The learned dynamical system of six handwriting motion patterns.

To elucidate the critical role of enhanced ReLU activation (11) in the learning framework, we perform a comparison with the canonical counterpart. As demonstrated in Figure 7, although the standard ReLU enables closer trajectories alignment with expert demonstrations, it induces progressive divergence from the target in the end. This instability fundamentally originates from the standard ReLU’s non-differentiable characteristic at the origin, which violates the smoothness prerequisite for constructing a valid Lyapunov function. In sharp contrast, the improved ReLU formulation exhibits two critical advantages simultaneously: 1) preservation of demonstration-matching precision through adaptive gradient modulation, and 2) provable asymptotic stability via maintaining continuous differentiability across the operational domain. The empirical evidence coupled with the theoretical stability guarantee conclusively establishes the indispensability of the incorporated ReLU modification for achieving both trajectory-tracking accuracy and closed-loop convergence in the imitation learning framework.

Figure 7.

Learned dynamical system of Gshape using two configures of our method. (1) Canonical ReLU function. (2) Improved ReLU function.

To rigorously benchmark the superiority of the proposed method, we evaluate IL2S against two approaches: NEUM-GPR²⁶ and CLF-GMR³⁵. CLF-GMR integrates Gaussian mixture regression (GMR) for dynamical system modeling while enforcing stability through online trajectory correction regulated by a parameterized Lyapunov function, specifically constructed as a weighted combination of asymmetric quadratic functions learned from demonstration data. In contrast, NEUM-GPR employs Gaussian process regression (GPR) to initially learn the nominal dynamical system, and then augments the system with an online-optimized corrective term derived through constrained neural control Lyapunov framework to ensure stability. To ensure experimental comparability, we rigorously adhere to the parameter configuration protocols specified in the original implementations to achieve optimal performance. Detailed parameter settings are systematically documented in the respective publications.

Training time and inference time serve as primary metrics for evaluating computational efficiency. As indicated in Table 1, IL2S requires marginally longer offline training than NEUM-GPR and CLF-GMR, but achieves a millisecond-scale inference time, which is significantly faster than comparative methods. This improvement stems from IL2S’s explicit integration of Lyapunov stability constraints during offline training, thereby eliminating the computationally intensive online optimization inherent to NEUM-GPR and CLF-GMR. These results robustly demonstrate the real-time performance advantage of IL2S, which is suitable for dynamic manipulation tasks.

Table 1.

Training time and inference time of different imitation learning methods.

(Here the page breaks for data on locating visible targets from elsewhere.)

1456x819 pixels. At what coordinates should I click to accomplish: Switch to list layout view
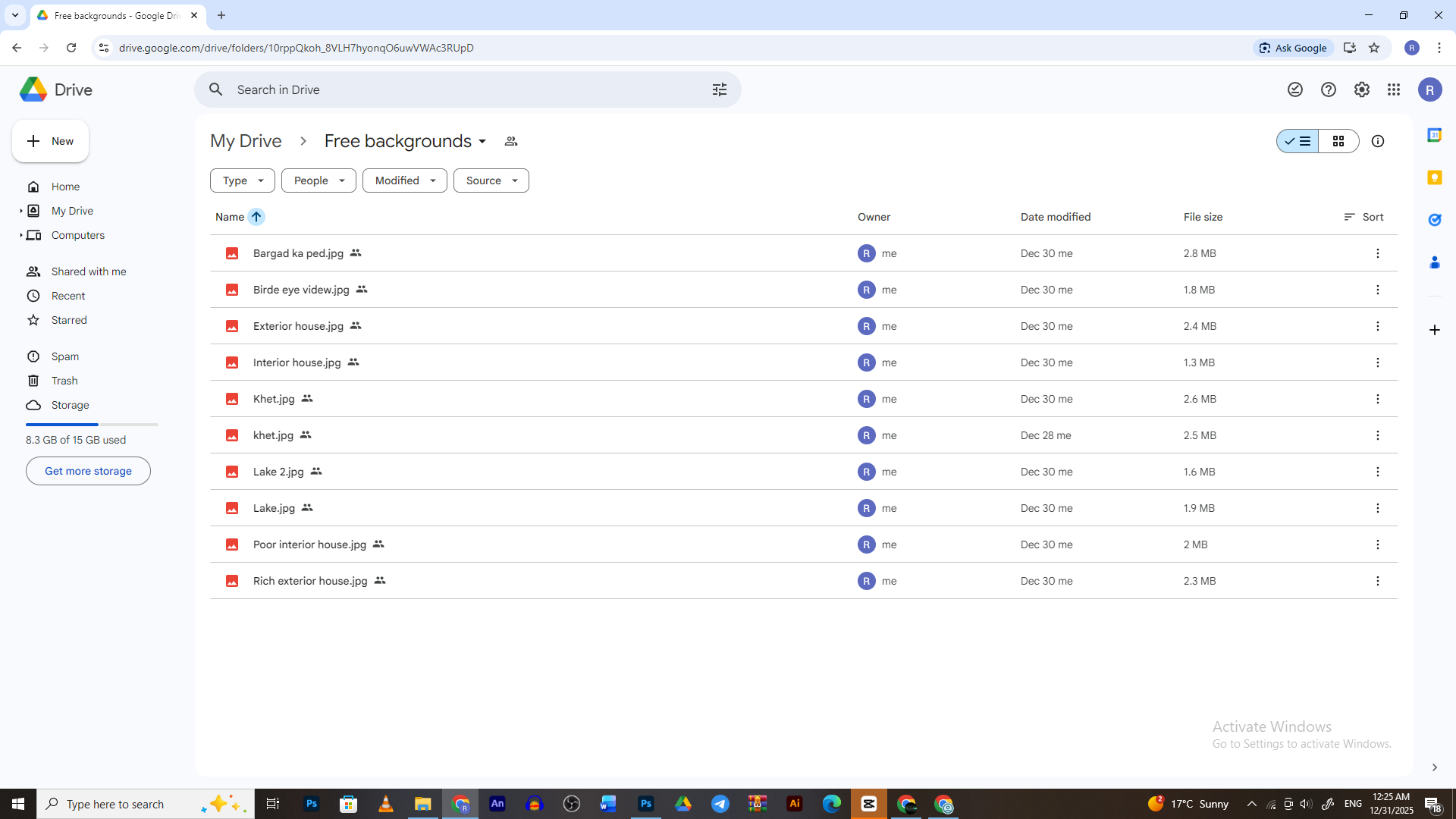[x=1298, y=141]
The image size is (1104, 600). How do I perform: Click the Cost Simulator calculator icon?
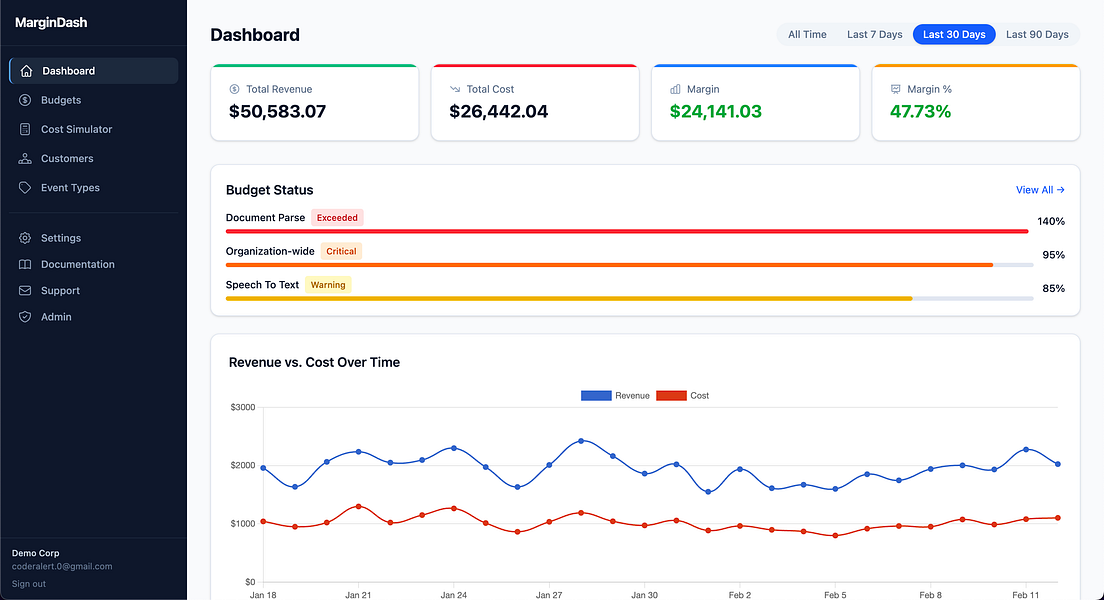(x=25, y=129)
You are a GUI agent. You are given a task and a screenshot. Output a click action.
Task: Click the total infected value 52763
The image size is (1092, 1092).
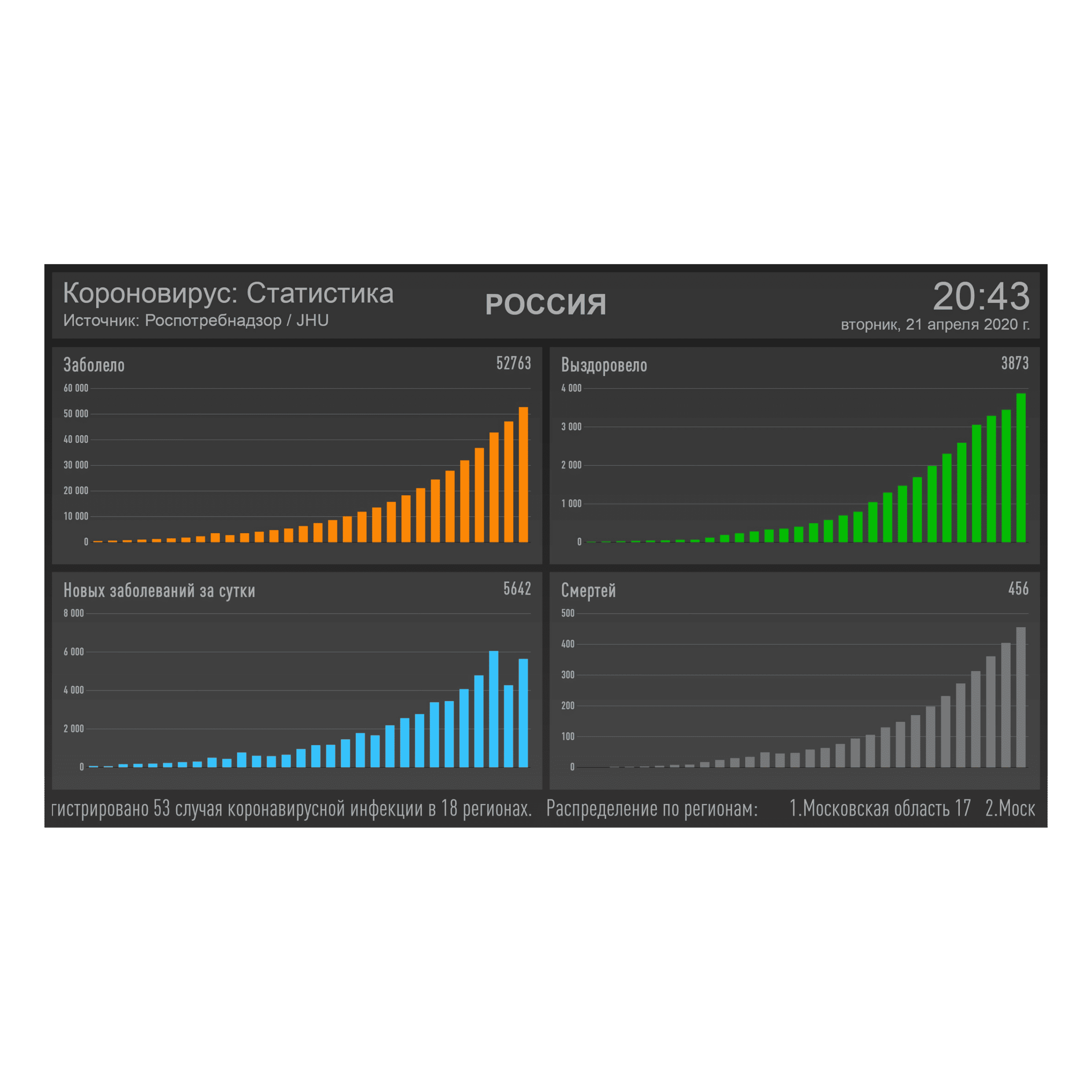click(x=513, y=363)
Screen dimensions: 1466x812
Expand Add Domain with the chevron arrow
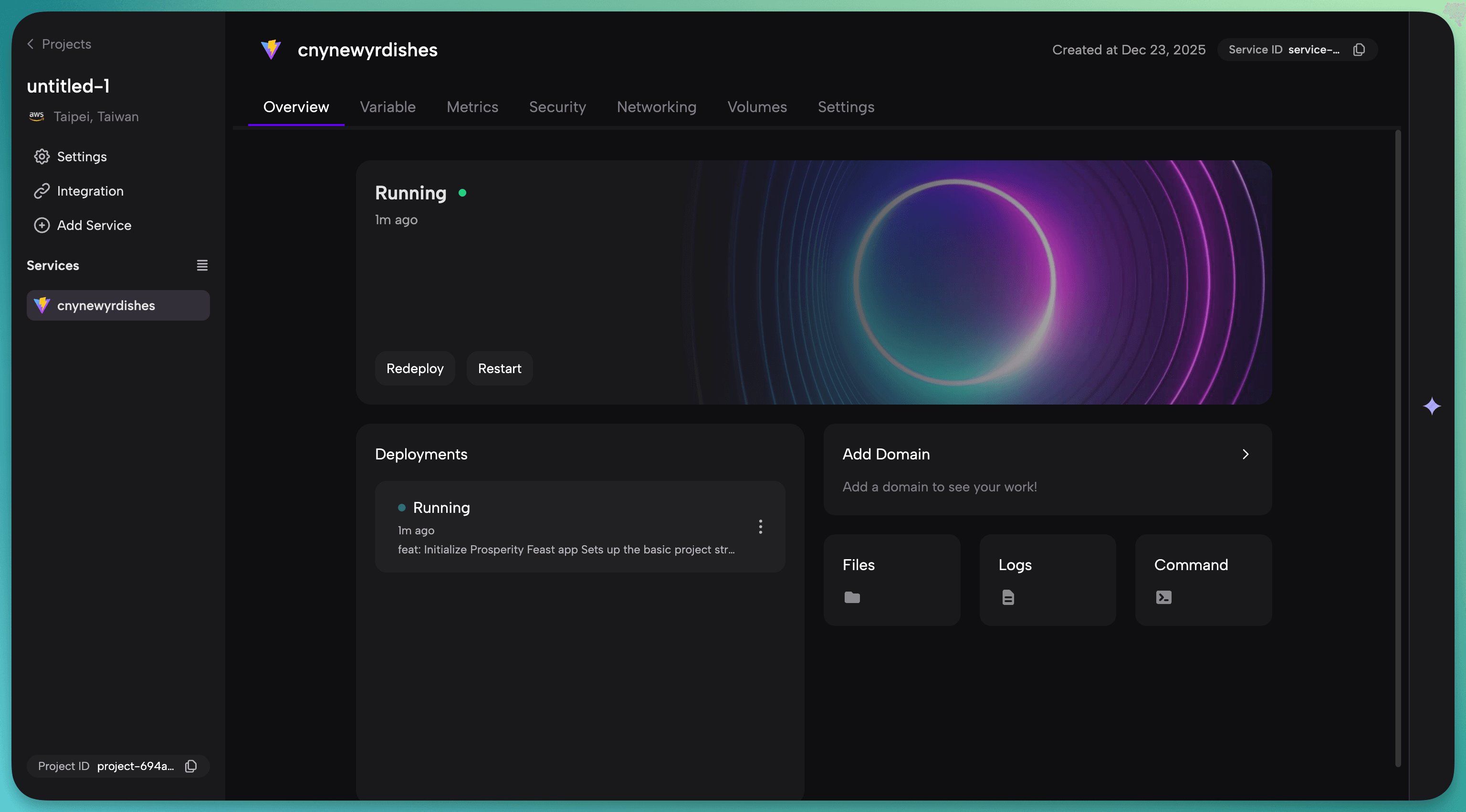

Methods	Training time (s)	Inference time (ms)
IL2S	$246$	$0.99$
NEUM-GPR	$127$	$11.25$
CLF-GMR	$33$	$9.93$

Two metrics, Root Mean Squared Error (RMSE) and Dynamic Time Warping Distance (DTWD), are utilized to quantitatively assess the contour similarity between the reproduction and demonstration. The comparative results of six motion patterns are shown in Figure 8. We find that the proposed IL2S can achieve favorable performance in terms of both RMSE and DTWD, which highlights the accuracy and flexibility of reproduction.

Figure 8.

Comparative results of the proposed IL2S against NEUM-GPR and CLF-GMR under two metrics with one standard deviation: (a) RMSE. (b) DTWD.

To systematically investigate the influence of parameters on the learned system behavior, we conduct a comprehensive ablation study based on the Pshape demonstration. Adhering to the single-variable principle, we rigorously control all system parameters except for the target variable according to the baseline specifications.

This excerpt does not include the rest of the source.